Primer Manejo Pruebas

Mercedes-Benz Clase G 2019: Primer Manejo

Reinventando el ícono

Reinventando el ícono

Tener éxito en el primer intento no es fácil, pero es mucho más difícil mantener el nivel después de un éxito aplastante. Cuando hay mucha presión, es fácil cometer errores.

Puede ser difícil de imaginar, pero en los últimos 40 años ha habido cuatro generaciones del Mustang (no todos ellos han sido buenos), cinco para la Jeep Wrangler (contando la CJ) y cinco para el Chevrolet Corvette. Pero solo ha habido una Mercedes-Benz Clase G.

Conocida como la G-Wagen y oficialmente como la Clase G, esta SUV lista para las Fuerzas de Defensa de Alemania (Bundeswehr) fue lanzada por primera vez en 1979, tanto para usuarios militares como civiles. La legendaria Clase G ha recibido muchísimos cambios menores con el paso de los años, pero la Mercedes-Benz G-550 y Mercedes-AMG G 63 2019 representan el primer intento de Mercedes para la G-Wagen de segunda generación.

Reinventar un ícono es siempre abrumador. Pero Mercedes dio en el clavo.

Mercedes mantuvo mayormente intacta la fórmula experimentada de la G-Wagen para la segunda generación. La edición 2019 conserva el icónico diseño rectificado del viejo modelo, su construcción de carrocería sobre bastidor y su eje de tracción trasero. Pero Mercedes hizo serias mejoras por todas partes. Las que probablemente sean más notorias para los compradores están en el eje delantero y dentro de la cabina.

En la parte delantera, Mercedes descartó el eje de tracción y la tradicional dirección hidráulica a favor de una configuración de suspensión de brazos de control frontal independiente y un sistema de dirección eléctrico. Los cambios prometen mejorar considerablemente el andar y el manejo.
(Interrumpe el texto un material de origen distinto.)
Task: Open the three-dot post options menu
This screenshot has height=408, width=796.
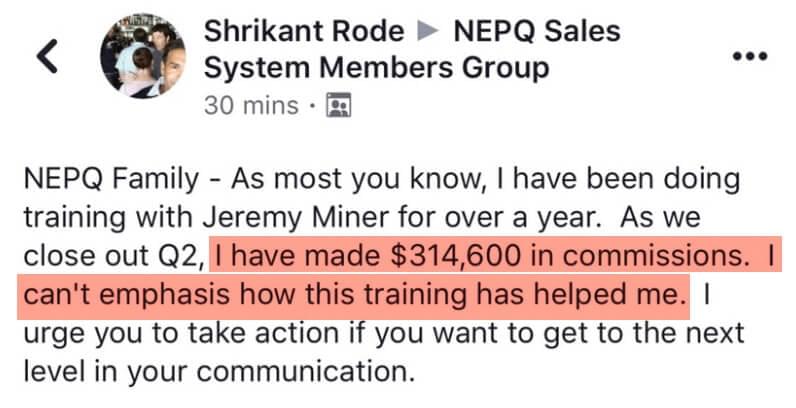Action: [x=750, y=56]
Por dentro, Mercedes llevó el interior de lujo y comodidad del Clase S a la Clase G. La nueva plataforma de carrocería sobre bastidor es más larga que antes, lo que brinda a los pasajeros mayor espacio para las piernas, en especial en los asientos traseros, donde hay 5.9 pulgadas más de espacio.

En cuanto a otras novedades en la Clase G 2019, tal vez sea más fácil contarle lo que perdura de modelos anteriores: la cubierta para el neumático de repuesto montado en la parte posterior, las boquillas del limpiador de faros, las viceras y un soporte de montaje interior oculto. Las manijas externas de las puertas, las bisagras y los mecanismos de cierre tampoco sufrieron cambios, lo que garantiza que la G-Wagen conserve ese típico sonido estilo rifle que hacían los autos de la primera generación cuando cerraban sus puertas.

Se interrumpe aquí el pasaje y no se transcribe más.